As the number of indexes on a table grows, eventually the aggregate CPU cost of maintaining the indexes can outweigh whatever performance gains a new index might deliver. But where is that tipping point? The answer depends on the specific situation, but I generally don’t like to see more than 4 or 5 indexes on a table in an online transaction processing (OLTP) environment, or more than 8 to 10 indexes on a table in a data warehouse system. I’m usually OK with a larger number of indexes per table in a data warehouse, because the emphasis there is typically on optimizing data retrieval performance, and query search arguments tend to be less predictable in a business intelligence setting.

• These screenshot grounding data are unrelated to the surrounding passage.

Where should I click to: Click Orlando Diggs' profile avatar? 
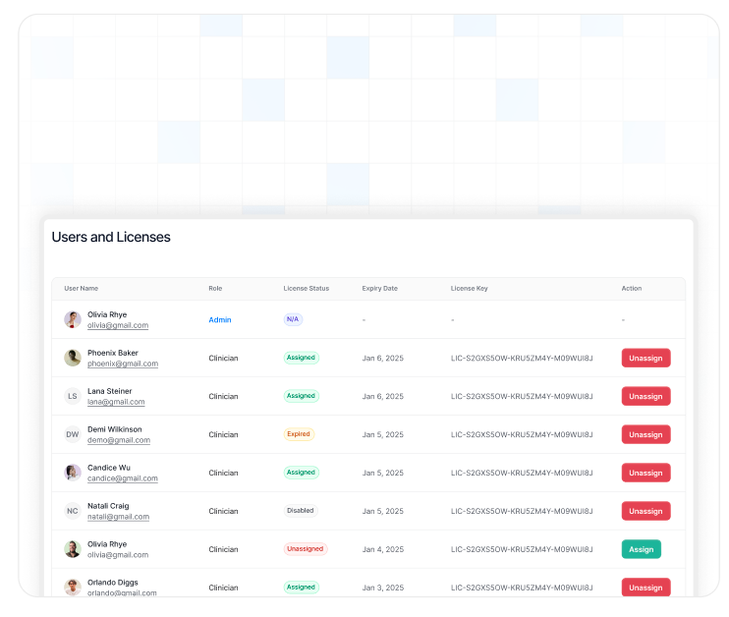click(73, 588)
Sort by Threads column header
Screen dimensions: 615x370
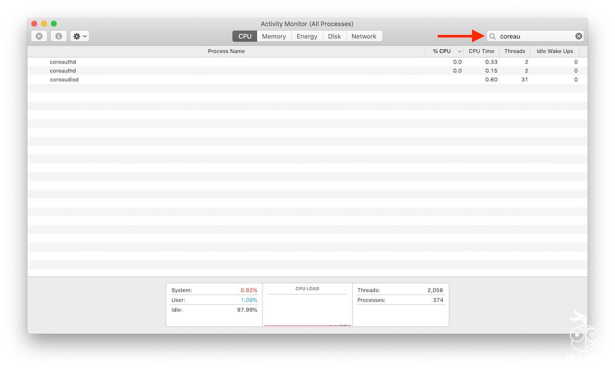tap(515, 51)
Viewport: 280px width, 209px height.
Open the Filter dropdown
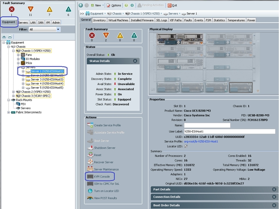tap(58, 29)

Now, these index-limitation guidelines are more rules of thumb than rules to live by. Suppose a table in an OLTP database already has 6 or 7 indexes. Would I give a thumbs-up to adding another? Maybe, if the potential performance payoff is really big—and when I say big, I mean that the new index is expected to reduce the CPU cost of one (or several) of the more expensive queries in the system by 90 percent or more. Even if the proposed new index looks like a performance winner, before going ahead with implementation I might want to see if there are any good tuning alternatives that do not involve creating a new index (that will be the topic of Part 2 of this column).

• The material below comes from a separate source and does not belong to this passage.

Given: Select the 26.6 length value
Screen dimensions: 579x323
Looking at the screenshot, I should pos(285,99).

If you’re going to do it, do it right
When you do add an index to a table to cut the CPU cost and run time of a query, you want to get the most out of that new index as practically possible. That means, among other things, getting the order of the key columns right if it’s a multi-index key. Why is that important? Because a query will run faster—sometimes much faster—if the query’s predicates (its search arguments) match more columns of an index key; and when it comes to DB2’s rules for matching predicates with index-key columns, order matters.
Here’s a simplified (and therefore not all-inclusive) version of the rules for the most common predicate types, which include equal-type, range (for example, > or <=), and in-list (for example, COL1 IN ('DOG', 'CAT')):
- For a multicolumn index key, predicate matching starts with the high-order column and proceeds as far as possible with other key columns, one at a time, in the order of their sequence within the index key. Put another way, matching starts at the far left of the index key and proceeds rightward.
- Getting a match on the column in position n+1 in the index key requires matching on the column in position n with an equal-type predicate or an in-list predicate. In other words, once a key column has been matched with a range predicate, there won’t be any matching on columns to the right of that column.
- Matching stops when a column in the key is skipped. That is, if you get a match on the column in position n of the key, and there is not a matching predicate for the column in position n+1, there can’t be a match on the column in position n+2.
So, for example, if you have a query with predicates COL1 > 2 AND COL2 = 'BRICK', an index defined on COL2, COL1 will give you two predicate/key-column matches, while an index on COL1, COL2 will give you one match (refer to rule 2 in the preceding list: matching stops once a key column has been matched with a range predicate).
Use indexes, but choose wisely
Indexes can really turbocharge DB2 query performance, but if you put too many on a table, you could end up with response time and throughput going in the wrong direction. Start out conservatively, with just a few—maybe two or three—on each table in your database. That way, you’ll have some reserve index-add capacity, and you’ll probably be able to define additional indexes that will look really good from a cost-benefit perspective. Just don’t overdo it, and don’t waste precious index-add capital on indexes that deliver only marginal query performance benefits—you’re looking for the big wins here.
In my next column, I’ll show you that there are plenty of things you can do to improve query response times without creating new indexes. Combining those techniques with judicious use of additional indexes is the two-pronged performance-tuning approach that is most likely to get you where you want to go.